*Passage provided*:
....
Scroll Top



TRENTON – Senate Judiciary Chairman Nicholas Scutari today announced that he will hold a hearing of the committee next week on the issue of legalizing marijuana in New Jersey. The committee will hear from invited guests, including health professionals, law enforcement, clergy, civil rights organizations and policy experts.

“There is no question that we need to update our archaic drug laws in this country and the majority of people support regulating, taxing and legalizing marijuana,” said Senator Scutari. “This is a fact-finding hearing that we hope will help to continue to inform the committee and the Legislature as we take up this very important issue. This is a first step in the process of finally reversing our punitive marijuana laws that have caused harm to our residents and our communities.”
....
*Records shown*:

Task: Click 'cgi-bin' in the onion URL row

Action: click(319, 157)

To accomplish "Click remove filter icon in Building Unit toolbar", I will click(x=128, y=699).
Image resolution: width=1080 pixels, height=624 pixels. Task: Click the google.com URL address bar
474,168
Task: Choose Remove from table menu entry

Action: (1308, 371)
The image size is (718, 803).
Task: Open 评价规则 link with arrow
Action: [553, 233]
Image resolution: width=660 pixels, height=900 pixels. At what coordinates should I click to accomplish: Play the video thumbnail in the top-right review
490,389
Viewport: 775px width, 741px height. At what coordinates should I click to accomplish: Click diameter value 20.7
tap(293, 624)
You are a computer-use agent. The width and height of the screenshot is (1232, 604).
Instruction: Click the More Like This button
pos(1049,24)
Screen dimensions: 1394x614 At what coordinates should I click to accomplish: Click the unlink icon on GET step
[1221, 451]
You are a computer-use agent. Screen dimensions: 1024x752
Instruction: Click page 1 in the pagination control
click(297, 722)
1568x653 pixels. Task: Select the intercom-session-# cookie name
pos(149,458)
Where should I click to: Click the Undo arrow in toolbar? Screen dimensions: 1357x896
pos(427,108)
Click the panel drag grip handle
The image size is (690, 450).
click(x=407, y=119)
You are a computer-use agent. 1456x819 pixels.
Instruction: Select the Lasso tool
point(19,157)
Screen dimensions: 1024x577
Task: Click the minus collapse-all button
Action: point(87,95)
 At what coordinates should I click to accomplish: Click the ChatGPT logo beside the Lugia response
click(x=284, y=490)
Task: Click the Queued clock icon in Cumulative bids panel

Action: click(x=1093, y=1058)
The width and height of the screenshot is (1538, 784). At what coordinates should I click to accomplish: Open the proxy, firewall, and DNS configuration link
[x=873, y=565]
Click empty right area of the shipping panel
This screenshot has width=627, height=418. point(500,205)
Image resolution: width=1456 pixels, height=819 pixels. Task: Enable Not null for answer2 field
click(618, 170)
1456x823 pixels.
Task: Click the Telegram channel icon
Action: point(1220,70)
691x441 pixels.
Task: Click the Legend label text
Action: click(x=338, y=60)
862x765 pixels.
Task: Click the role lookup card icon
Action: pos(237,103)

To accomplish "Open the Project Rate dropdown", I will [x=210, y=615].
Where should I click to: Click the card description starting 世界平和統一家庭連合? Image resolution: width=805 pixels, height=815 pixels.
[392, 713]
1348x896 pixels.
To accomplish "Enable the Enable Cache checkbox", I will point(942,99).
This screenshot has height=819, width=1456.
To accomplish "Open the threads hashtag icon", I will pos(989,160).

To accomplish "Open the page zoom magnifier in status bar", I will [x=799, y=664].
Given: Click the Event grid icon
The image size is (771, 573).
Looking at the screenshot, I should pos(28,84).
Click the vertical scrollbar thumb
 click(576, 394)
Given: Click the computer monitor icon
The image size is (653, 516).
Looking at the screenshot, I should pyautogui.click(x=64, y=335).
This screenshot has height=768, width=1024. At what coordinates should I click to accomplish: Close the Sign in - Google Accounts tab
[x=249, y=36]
....
*What to do*:
a – Answer these questions using the passage about the New Jersey marijuana hearing:
(i) Which invited guests does the passage say the committee will hear from?
(ii) What kind of hearing does Senator Scutari call it?
(iii) What does Senator Scutari say the majority of people support?
b – Pick up the passage about the New Jersey marijuana hearing after its final sentence and keep writing it.
The records have no connection to the passage about the New Jersey marijuana hearing.

*Answers for the exercise*:
a –
(i) Health professionals, law enforcement, clergy, civil rights organizations and policy experts.
(ii) A fact-finding hearing.
(iii) Regulating, taxing and legalizing marijuana.

b –
Approximately 750,000 people were arrested for marijuana law violations in 2012, according to FBI statistics cited by Drug Policy Alliance, comprising about half of all drug arrests in the United States – and equaling one every 42 seconds. In 2010, New Jersey spent $127.3 million on enforcement, according to a report by the American Civil Liberties Union. The report also found African-Americans are 2.8 times more likely in New Jersey to be arrested for marijuana possession than a Caucasian person, even though the rate of marijuana use is similar.

“The drug laws in this country prohibiting the use and possession of marijuana have failed,” said Senator Scutari. “We have to take a more reasonable approach to the regulation of marijuana. Legalizing, taxing and regulating marijuana will bring it out of the underground market, making the product and our communities safer. It will allow law enforcement to re-dedicate their resources to where they are most needed. In addition, it will create revenue for the state to help fund critical programs and services for our residents. This is an opportunity to hear from stakeholders and the public about the best way to do that.”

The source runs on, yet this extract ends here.